Исследователи из Microsoft Threat Intelligence обнаружили серьезную уязвимость в двух известных приложениях для Android: Xiaomi File Manager и WPS Office. Этот недостаток позволяет вредоносным приложениям переписывать файлы в директориях других приложений, что создает риски выполнения произвольного кода и утечки данных.

Димитриос Валсамарас, эксперт команды, разъяснил, что уязвимость возникает из-за ошибок в обработке входящих файлов, предоставляемых сторонними приложениями. Особенно тревожным является то, что злоумышленник может использовать передаваемый файл для его сохранения в кеше внутри директории, содержащей внутренние данные другого приложения. Это дает атакующему возможность манипулировать работой уязвимой программы.

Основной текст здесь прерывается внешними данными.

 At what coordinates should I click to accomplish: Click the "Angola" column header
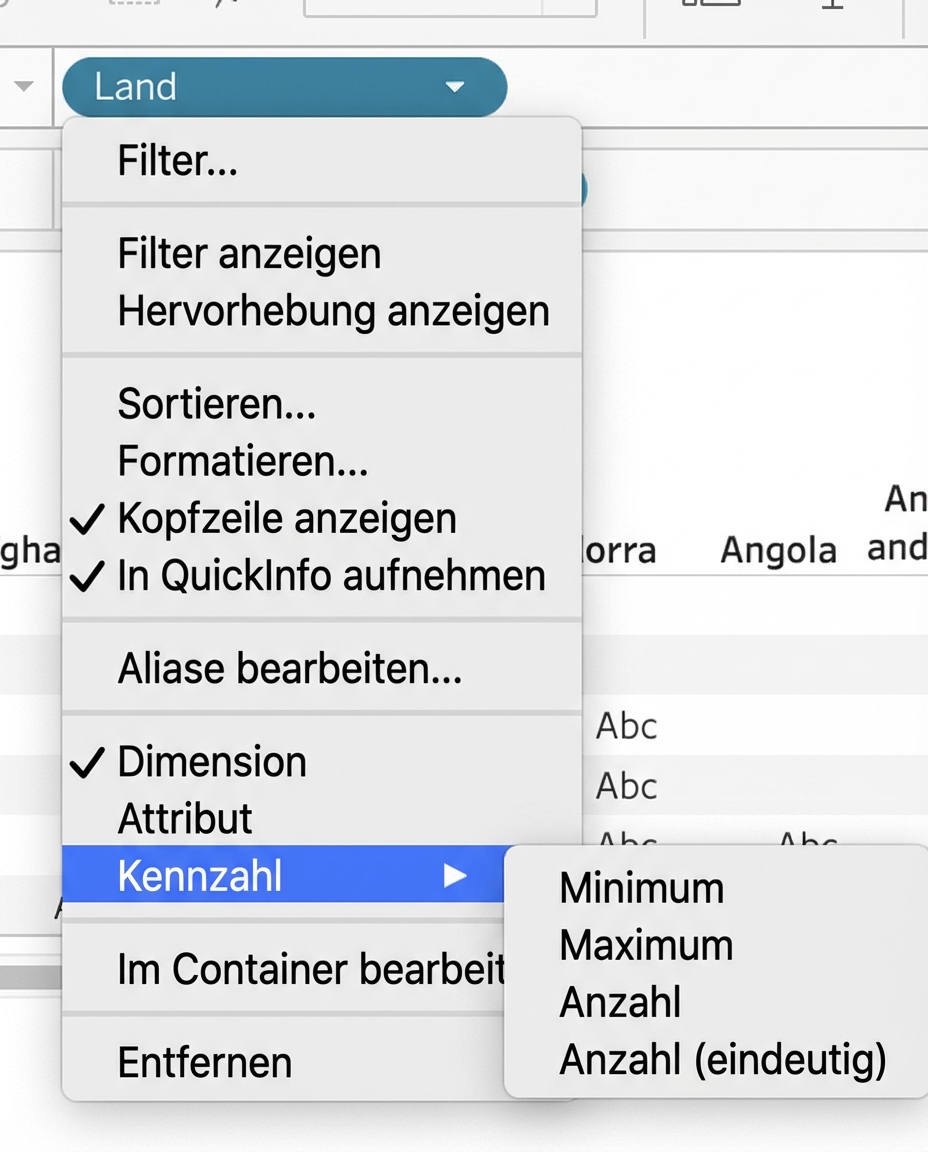(778, 548)
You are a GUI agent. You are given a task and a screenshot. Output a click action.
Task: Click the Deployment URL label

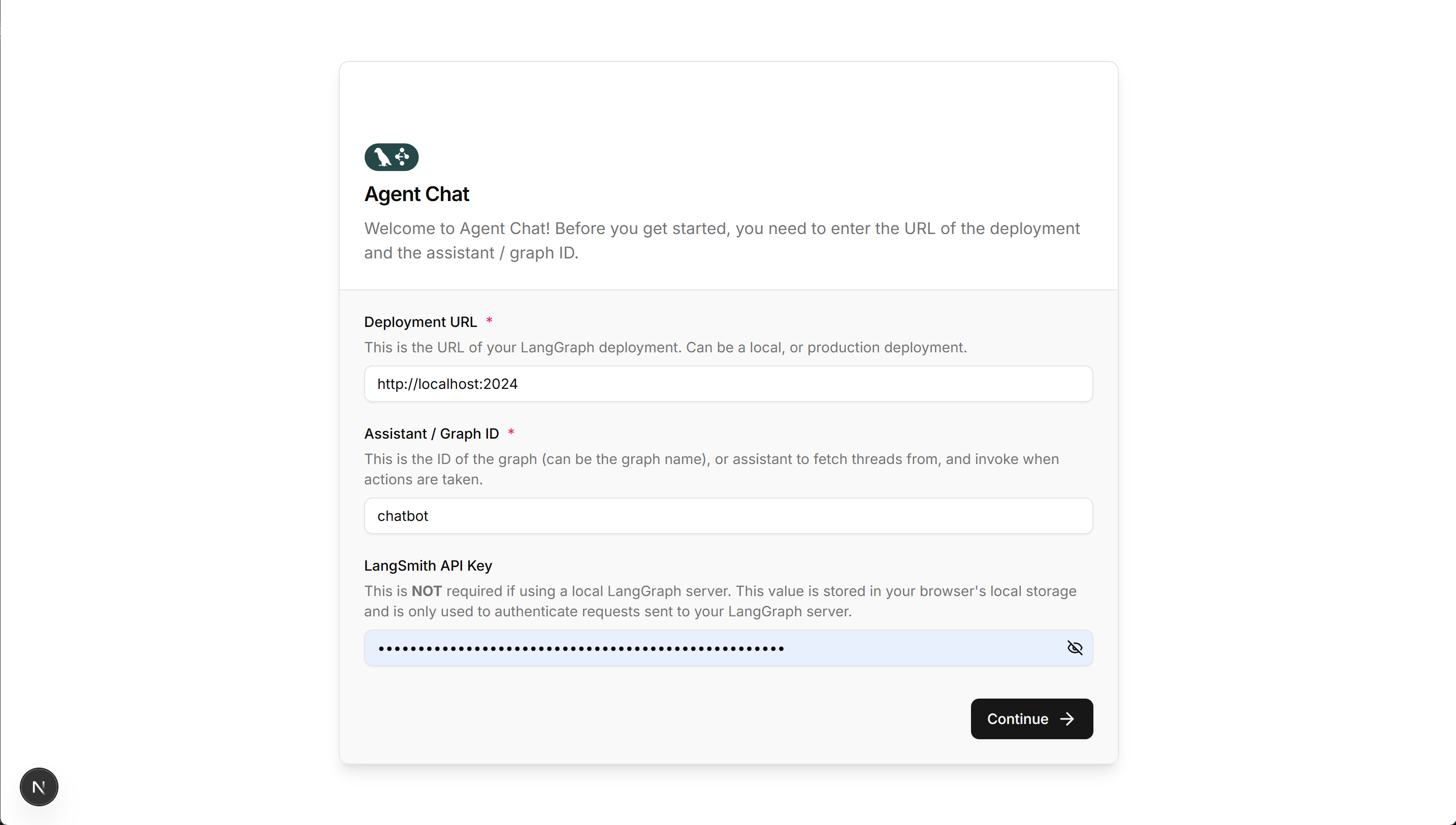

Уязвимость затронула два приложения с впечатляющим количеством пользователей: Xiaomi File Manager насчитывает более миллиарда установок, а WPS Office — свыше 500 миллионов. Эти цифры свидетельствуют о широком распространении риска среди пользователей.

Эксперты подчеркивают, что хотя Android обеспечивает изоляцию данных и пространства в памяти для каждого приложения, неправильное выполнение механизмов безопасности может привести к обходу установленных ограничений.